THE PROBLEM
Using the records that follow, work out how many lines hold the string "طريقه" and provide that number only.

RECORD EXCERPTS
===============
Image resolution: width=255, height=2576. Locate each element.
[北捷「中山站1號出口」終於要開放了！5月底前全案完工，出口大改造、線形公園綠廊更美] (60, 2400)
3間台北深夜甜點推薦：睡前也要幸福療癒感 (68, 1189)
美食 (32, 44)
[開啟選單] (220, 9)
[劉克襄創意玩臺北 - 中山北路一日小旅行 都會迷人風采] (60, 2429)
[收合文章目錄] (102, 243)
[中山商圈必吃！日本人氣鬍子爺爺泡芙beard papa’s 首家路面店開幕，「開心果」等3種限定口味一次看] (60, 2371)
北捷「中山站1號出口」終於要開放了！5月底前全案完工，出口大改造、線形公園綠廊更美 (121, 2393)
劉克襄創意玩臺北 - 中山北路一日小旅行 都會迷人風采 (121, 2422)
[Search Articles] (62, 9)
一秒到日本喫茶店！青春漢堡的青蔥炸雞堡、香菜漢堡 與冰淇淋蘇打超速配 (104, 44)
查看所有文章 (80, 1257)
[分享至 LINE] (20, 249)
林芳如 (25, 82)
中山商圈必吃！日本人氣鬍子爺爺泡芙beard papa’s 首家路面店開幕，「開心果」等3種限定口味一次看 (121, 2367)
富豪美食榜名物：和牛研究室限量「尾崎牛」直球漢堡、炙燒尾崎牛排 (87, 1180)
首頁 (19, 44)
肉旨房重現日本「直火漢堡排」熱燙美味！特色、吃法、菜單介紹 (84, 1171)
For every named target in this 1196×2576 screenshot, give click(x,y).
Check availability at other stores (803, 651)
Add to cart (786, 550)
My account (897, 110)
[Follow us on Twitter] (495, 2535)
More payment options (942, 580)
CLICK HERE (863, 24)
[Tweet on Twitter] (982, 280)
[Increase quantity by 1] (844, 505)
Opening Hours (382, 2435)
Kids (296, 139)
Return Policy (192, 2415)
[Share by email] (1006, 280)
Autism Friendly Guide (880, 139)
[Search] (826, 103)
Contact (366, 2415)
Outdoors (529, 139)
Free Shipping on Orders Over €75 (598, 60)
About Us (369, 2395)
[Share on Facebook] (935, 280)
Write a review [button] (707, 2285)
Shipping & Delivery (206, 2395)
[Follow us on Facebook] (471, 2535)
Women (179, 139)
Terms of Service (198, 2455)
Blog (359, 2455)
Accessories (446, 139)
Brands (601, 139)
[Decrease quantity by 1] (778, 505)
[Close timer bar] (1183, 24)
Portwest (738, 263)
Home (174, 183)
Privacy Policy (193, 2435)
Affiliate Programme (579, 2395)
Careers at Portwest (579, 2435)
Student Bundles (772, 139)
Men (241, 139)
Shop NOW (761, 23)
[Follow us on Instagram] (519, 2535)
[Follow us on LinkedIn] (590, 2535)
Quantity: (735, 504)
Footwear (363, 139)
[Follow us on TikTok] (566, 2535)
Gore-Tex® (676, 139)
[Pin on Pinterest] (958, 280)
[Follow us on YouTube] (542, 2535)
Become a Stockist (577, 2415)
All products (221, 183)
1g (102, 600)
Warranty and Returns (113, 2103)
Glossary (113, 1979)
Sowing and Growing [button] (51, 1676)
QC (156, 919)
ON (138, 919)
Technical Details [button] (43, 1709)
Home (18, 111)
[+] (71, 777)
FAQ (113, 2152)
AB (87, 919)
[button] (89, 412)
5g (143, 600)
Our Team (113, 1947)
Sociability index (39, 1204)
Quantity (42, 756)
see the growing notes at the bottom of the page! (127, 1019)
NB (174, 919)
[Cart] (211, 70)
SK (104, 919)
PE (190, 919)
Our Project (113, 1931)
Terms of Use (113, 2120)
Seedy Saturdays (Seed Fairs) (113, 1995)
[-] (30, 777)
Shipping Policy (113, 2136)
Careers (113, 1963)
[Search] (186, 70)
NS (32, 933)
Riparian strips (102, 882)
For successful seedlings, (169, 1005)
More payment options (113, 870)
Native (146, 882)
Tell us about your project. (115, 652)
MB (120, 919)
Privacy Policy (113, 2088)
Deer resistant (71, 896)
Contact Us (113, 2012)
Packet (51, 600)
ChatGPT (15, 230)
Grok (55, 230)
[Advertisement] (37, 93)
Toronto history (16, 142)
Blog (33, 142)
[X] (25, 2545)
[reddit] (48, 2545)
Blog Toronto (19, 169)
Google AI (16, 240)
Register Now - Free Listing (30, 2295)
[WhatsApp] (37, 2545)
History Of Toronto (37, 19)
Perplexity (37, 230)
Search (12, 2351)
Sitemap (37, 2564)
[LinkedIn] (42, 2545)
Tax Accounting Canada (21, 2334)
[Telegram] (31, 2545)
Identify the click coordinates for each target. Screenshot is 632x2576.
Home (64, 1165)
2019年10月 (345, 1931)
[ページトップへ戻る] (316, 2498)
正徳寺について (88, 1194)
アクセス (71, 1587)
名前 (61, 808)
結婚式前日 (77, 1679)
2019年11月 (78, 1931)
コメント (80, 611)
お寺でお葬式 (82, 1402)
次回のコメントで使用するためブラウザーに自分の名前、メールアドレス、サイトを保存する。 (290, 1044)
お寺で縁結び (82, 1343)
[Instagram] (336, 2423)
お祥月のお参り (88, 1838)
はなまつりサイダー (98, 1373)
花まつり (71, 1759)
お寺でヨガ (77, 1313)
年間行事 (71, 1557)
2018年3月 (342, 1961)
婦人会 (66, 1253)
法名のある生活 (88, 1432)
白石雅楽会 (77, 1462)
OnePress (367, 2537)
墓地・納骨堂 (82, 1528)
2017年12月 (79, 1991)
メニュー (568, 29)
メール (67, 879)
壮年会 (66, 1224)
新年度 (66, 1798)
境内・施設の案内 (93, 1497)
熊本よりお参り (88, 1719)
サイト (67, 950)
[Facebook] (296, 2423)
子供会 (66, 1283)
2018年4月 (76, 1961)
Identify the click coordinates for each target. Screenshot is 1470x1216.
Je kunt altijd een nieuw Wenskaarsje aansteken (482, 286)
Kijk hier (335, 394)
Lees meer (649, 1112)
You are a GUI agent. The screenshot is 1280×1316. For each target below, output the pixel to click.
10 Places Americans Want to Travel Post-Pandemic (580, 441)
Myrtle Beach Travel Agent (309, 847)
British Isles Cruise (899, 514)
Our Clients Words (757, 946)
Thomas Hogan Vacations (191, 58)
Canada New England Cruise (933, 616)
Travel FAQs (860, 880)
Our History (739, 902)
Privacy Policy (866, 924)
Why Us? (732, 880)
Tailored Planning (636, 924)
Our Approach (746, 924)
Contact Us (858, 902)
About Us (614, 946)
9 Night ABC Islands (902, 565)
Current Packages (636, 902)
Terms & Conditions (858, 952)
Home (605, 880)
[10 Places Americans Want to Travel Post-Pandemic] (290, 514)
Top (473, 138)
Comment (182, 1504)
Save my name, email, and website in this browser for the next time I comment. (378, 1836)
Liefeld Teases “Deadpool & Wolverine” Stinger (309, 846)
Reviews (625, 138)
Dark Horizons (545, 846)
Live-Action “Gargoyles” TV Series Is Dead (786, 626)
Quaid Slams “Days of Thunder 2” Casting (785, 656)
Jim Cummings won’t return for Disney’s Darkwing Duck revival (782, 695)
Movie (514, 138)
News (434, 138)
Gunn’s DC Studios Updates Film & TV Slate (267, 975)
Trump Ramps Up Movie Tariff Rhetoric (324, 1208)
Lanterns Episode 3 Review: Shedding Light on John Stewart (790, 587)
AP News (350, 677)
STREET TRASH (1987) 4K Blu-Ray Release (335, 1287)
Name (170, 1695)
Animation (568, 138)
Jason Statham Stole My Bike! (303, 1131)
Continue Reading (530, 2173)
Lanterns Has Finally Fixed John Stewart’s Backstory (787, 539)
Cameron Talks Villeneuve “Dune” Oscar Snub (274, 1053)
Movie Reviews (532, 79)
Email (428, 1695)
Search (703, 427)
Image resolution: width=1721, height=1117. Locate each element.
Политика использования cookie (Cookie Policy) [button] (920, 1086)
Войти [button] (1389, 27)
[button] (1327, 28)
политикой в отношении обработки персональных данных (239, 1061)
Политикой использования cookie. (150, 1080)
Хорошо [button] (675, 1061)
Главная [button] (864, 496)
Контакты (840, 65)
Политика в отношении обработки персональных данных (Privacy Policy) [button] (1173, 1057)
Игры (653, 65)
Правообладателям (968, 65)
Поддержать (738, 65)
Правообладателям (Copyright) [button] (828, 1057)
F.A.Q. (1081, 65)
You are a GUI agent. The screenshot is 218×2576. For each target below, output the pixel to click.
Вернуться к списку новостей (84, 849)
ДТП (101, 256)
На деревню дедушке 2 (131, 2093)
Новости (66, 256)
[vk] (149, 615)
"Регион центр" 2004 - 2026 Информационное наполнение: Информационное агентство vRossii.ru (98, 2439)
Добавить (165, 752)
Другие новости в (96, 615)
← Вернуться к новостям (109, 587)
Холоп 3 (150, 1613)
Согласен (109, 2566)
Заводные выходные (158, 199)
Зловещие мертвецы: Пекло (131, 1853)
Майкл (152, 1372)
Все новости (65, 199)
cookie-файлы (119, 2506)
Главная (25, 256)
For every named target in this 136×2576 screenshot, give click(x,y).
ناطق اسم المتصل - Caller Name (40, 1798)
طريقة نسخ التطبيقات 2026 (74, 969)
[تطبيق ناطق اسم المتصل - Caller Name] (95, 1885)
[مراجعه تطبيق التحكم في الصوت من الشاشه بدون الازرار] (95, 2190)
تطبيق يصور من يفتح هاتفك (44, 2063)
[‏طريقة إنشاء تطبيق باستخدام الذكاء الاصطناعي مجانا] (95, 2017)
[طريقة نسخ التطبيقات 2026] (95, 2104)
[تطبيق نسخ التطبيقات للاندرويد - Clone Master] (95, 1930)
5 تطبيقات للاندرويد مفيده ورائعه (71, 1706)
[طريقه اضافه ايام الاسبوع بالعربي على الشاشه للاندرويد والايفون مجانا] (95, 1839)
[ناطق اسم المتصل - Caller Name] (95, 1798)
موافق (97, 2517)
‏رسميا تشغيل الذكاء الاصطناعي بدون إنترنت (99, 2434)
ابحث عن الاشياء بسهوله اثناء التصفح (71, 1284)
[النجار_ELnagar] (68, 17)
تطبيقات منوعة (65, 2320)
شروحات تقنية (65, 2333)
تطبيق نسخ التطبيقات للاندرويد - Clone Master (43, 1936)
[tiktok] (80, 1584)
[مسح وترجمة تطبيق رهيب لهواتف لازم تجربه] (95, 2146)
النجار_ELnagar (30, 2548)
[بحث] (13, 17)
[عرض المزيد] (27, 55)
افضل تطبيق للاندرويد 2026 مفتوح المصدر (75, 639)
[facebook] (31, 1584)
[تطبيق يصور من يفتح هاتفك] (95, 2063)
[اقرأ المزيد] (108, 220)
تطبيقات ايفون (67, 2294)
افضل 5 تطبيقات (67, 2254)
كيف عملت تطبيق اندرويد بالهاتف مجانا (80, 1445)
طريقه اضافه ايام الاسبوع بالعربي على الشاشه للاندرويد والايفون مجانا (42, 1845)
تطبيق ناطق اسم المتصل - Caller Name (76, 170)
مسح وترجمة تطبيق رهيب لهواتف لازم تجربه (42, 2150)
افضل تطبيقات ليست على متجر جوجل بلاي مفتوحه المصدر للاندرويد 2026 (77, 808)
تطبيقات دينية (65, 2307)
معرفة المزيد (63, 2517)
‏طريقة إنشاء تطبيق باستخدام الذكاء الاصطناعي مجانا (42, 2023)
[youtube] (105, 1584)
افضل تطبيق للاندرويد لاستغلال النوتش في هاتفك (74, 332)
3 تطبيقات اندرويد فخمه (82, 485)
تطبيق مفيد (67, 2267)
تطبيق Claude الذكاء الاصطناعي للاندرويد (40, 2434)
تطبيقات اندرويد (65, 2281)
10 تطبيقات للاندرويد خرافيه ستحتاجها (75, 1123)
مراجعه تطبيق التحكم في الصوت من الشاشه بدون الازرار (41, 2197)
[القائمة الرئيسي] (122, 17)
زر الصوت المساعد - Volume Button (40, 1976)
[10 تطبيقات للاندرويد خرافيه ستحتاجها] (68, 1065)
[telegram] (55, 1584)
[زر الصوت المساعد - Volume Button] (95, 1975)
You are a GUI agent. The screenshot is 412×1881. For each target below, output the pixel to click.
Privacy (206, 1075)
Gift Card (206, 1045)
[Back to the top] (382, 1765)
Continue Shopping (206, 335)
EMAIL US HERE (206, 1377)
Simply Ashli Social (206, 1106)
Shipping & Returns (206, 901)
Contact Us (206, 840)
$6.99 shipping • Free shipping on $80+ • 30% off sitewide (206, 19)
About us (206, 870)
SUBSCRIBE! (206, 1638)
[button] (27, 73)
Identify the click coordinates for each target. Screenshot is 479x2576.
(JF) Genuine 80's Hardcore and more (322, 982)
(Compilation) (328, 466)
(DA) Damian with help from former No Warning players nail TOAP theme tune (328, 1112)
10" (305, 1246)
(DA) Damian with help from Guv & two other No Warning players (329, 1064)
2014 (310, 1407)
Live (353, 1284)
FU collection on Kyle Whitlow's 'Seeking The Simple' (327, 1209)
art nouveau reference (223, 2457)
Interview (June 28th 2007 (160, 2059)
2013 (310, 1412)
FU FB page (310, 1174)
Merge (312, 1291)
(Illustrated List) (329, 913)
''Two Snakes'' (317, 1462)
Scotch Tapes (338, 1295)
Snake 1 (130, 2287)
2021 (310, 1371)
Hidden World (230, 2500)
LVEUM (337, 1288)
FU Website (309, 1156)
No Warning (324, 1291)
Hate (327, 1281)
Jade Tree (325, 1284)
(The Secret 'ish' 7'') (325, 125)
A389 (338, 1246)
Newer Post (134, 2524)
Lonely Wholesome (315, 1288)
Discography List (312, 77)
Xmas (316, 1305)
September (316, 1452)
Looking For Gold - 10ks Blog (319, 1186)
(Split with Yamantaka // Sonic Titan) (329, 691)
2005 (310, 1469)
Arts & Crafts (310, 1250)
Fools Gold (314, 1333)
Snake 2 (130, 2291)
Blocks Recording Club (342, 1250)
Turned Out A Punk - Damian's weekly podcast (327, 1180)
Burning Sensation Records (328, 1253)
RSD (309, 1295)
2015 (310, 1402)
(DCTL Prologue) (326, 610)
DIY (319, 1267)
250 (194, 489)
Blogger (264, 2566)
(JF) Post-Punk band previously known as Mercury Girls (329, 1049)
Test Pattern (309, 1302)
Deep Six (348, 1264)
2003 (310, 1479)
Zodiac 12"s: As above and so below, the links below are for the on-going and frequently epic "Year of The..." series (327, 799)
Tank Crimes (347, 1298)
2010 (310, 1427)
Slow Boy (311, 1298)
===============
RESPONSE TO THE EXERCISE
2